Kidawa-Błońska: przyszłość PO zależy od wyjaśnienia sprawy podsłuchów

Małgorzata Kidawa-Błońska zapewnia, że PO zależy na wyjaśnieniu sprawy
Małgorzata Kidawa-Błońska zapewnia, że PO zależy na wyjaśnieniu sprawy
Źródło: tvn24

To bardzo trudny moment dla Platformy.
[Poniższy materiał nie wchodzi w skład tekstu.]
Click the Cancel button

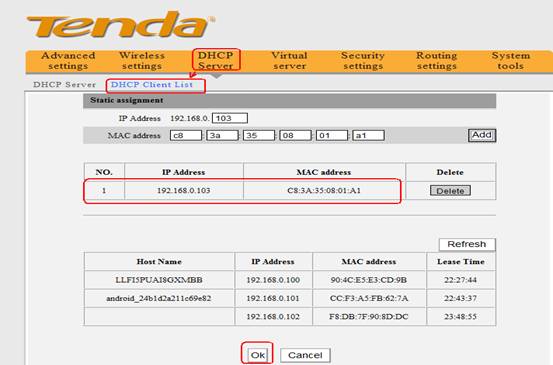(305, 355)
Jej przyszłość zależy od tego, jak dokładnie zostanie wyjaśniona sprawa podsłuchów ujawnionych przez tygodnik "Wprost" - oceniła rzecznik rządu Małgorzata Kidawa-Błońska.
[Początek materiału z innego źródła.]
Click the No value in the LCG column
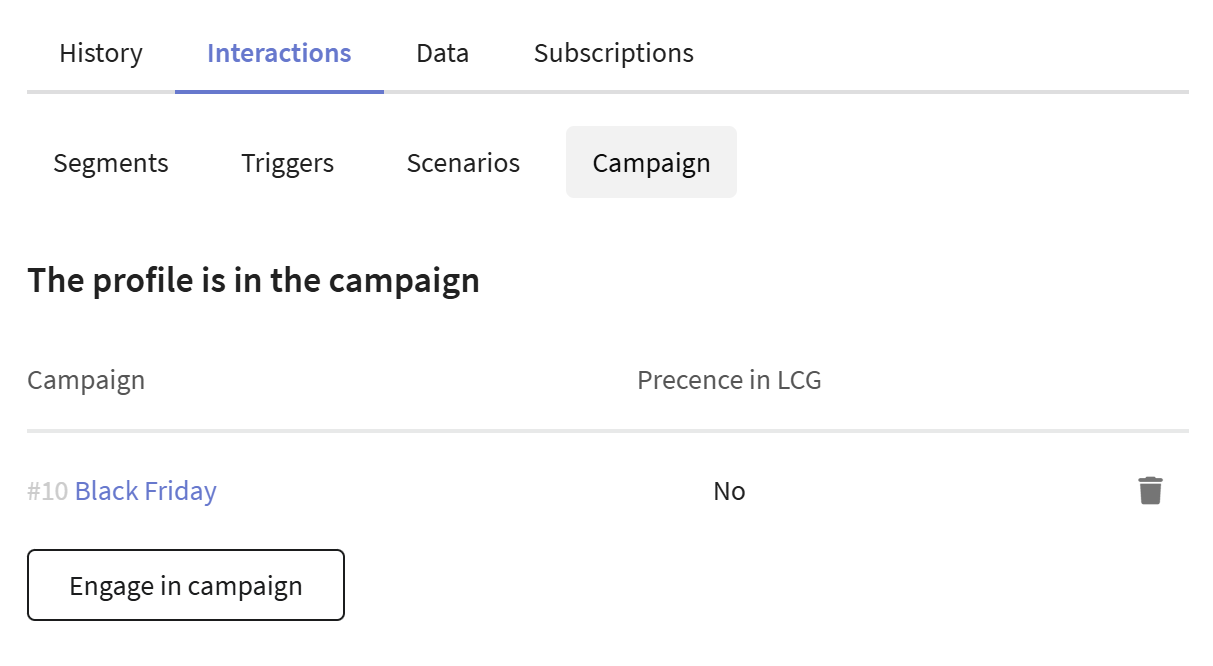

Rzecznik rządu zapowiedziała, że po wyjaśnieniu sprawy podsłuchów premier Donald Tusk przeprowadzi zmiany w rządzie.

- Premier zresztą wielokrotnie o tym mówił, że po wyjaśnieniu sprawy przewiduje pewne zmiany, pewne korekty w rządzie, ale najpierw musi wiedzieć dlaczego, nie będzie tego robił pod wpływem tego, co się dzieje teraz - podkreśliła na antenie radiowych "Sygnałów Dnia" w Programie I Polskiego Radia.

- Poczekajmy na wyjaśnienia, na pewno zmiany jakieś pan premier przeprowadzi, ale to będzie ułożony scenariusz po wyjaśnieniu sprawy - dodała Kidawa-Błońska.
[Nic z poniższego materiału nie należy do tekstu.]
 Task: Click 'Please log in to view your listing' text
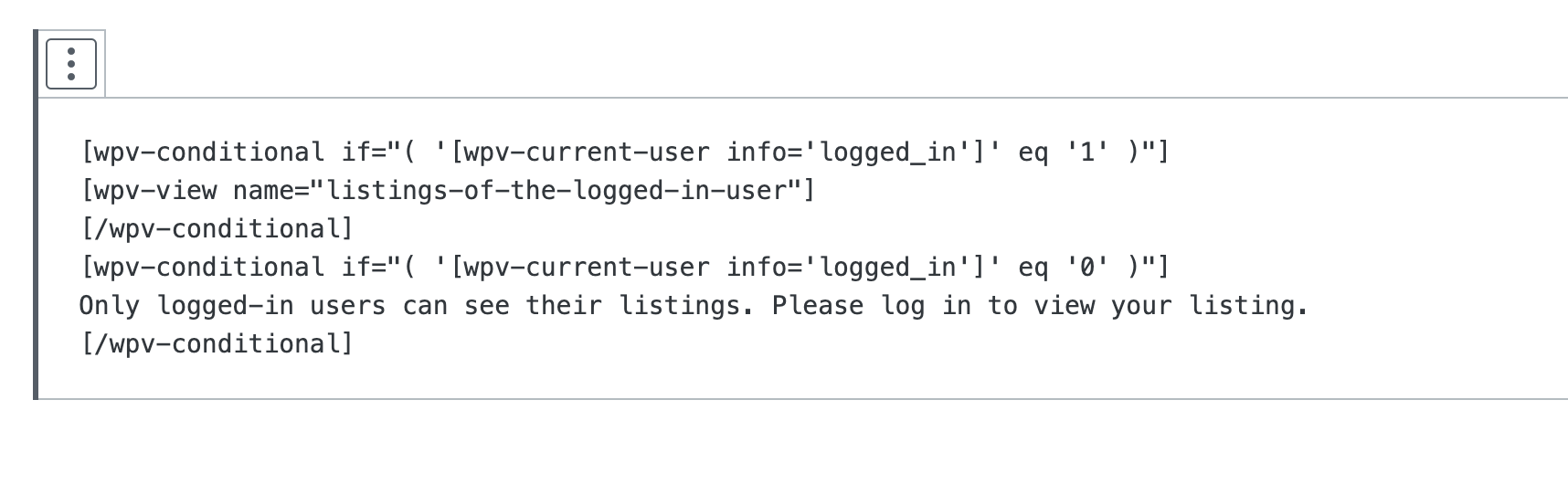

Zaznaczyła jednocześnie, że to jest dla Platformy bardzo trudny moment. - Właściwie chyba najtrudniejszy w naszej historii i chyba żadnemu ugrupowaniu i nikomu nie zależy na dokładnym wyjaśnieniu tej sprawy tak jak Platformie, bo od tego jak to dokładnie zostanie wyjaśnione zależy nasza przyszłość - powiedziała Kidawa-Błońska.

Prokuratorskie śledztwo

W połowie czerwca tygodnik "Wprost" upublicznił podsłuchane rozmowy szefa MSW Bartłomieja Sienkiewicza i szefa NBP Marka Belki oraz b. wiceministra finansów Andrzeja Parafianowicza i b. ministra transportu Sławomira Nowaka. O nowych podsłuchach rozmów - szefa MSZ Radosława Sikorskiego oraz b. wicepremiera i ministra finansów Jacka Rostowskiego, b. rzecznika rządu Pawła Grasia, ministra skarbu Włodzimierza Karpińskiego, wiceministra w tym resorcie Zdzisława Gawlika i prezesa PKN Orlen Jacka Krawca napisał "Wprost" w poniedziałek.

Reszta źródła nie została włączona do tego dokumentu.